A melhor coisa que pode acontecer com você ao sair de uma sala de cinema depois de assistir a um filme é ter a boa sensação que se deu bem ao não criar qualquer tipo de expectativa sobre a história que vai assistir, e constatar que o filme é muito melhor do que o esperado. E foi exatamente isso o que aconteceu com Minha Vida em Marte.

Quem me acompanha aqui no SpinOff.com.br sabe o ranço que eu tenho do Paulo Gustavo. Ele me deixou traumatizado com Minha Mãe é Uma Peça – O Filme, onde ele passa duas horas gritando com todo mundo. Eu confesso que até me divirto com ele, mas acho sempre ele meio “over” demais. Prefiro ele um pouco menos. Pouca coisa só.

Graças ao bom gosto, Minha Vida em Marte não é protagonizado por Paulo Gustavo. Na verdade, o longa é uma continuação de um outro sucesso nas bilheterias nacionais: Os Homens São de Marte… E É Pra Lá Que Eu Vou (2014), que acabou virando série no GNT.

Apenas para contextualizar: no primeiro filme, Fernanda (Mônica Martelli), mãe solteira de 39 anos, procura o homem da sua vida nos mais diferentes formatos e estilos, e com a ajuda do seu inseparável amigo Aníbal (Paulo Gustavo) encontra em Tom (Marcos Palmeira) aquela pessoa para dividir os próximos anos de sua vida.

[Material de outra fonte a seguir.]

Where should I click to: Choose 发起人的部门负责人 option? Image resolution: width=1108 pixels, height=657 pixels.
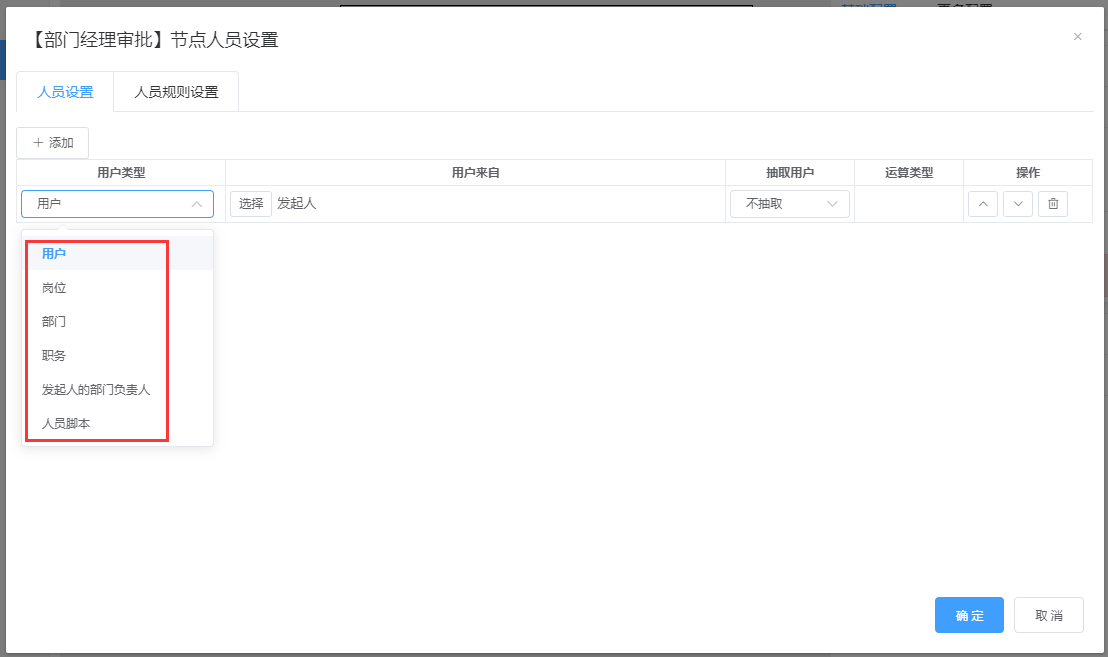coord(96,390)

Minha Vida em Marte mostra Fernanda e Tom oito anos depois, devidamente casados, mas com o casamento em crise. Ela mais uma vez decide recorrer ao amigo Aníbal, que faz de tudo para mostrar à ela a realidade dos fatos, tentando ajudar a amiga na decisão mais difícil de sua vida: terminar com Tom e recomeçar.

 

 

O filme é surpreendentemente bom. Uma produção caprichada, com cenas em diferentes cenários, incluindo filmagens em Nova York. Toda a ambientação faz com que você acabe imergindo na história de forma natural, se tornando testemunha da saga de Fernanda ao longo de todo o longa.

A história é meio previsível em alguns momentos, mas rende boas risadas com um texto ágil e direto, e situações que efetivamente podem acontecer com qualquer pessoa na idade de Fernanda (na casa dos 40 anos ou mais), e uma crise com oito anos de casamento é a coisa mais comum do mundo.

Ou seja, Minha Vida em Marte apresenta uma história que ou você está passando nesse momento em sua vida, ou com certeza você conhece alguém que está nessa mesma situação. Esse cenário onde a arte imita a vida faz com que você se apegue ainda mias com a história.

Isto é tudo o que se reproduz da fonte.